* _Your task_
Reproduce the listing below without any change.

━━━━━ Input material ━━━━━

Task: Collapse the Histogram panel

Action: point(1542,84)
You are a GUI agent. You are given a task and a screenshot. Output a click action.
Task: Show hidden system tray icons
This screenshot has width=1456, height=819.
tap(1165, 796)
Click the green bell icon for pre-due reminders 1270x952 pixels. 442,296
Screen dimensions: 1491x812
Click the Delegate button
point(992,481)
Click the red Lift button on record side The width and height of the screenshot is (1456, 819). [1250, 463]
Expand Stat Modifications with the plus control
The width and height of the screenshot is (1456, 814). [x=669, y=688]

━━━━━

* _Written answer_
Task: Collapse the Histogram panel

Action: point(1542,84)
You are a GUI agent. You are given a task and a screenshot. Output a click action.
Task: Show hidden system tray icons
This screenshot has width=1456, height=819.
tap(1165, 796)
Click the green bell icon for pre-due reminders 1270x952 pixels. 442,296
Screen dimensions: 1491x812
Click the Delegate button
point(992,481)
Click the red Lift button on record side The width and height of the screenshot is (1456, 819). [1250, 463]
Expand Stat Modifications with the plus control
The width and height of the screenshot is (1456, 814). [x=669, y=688]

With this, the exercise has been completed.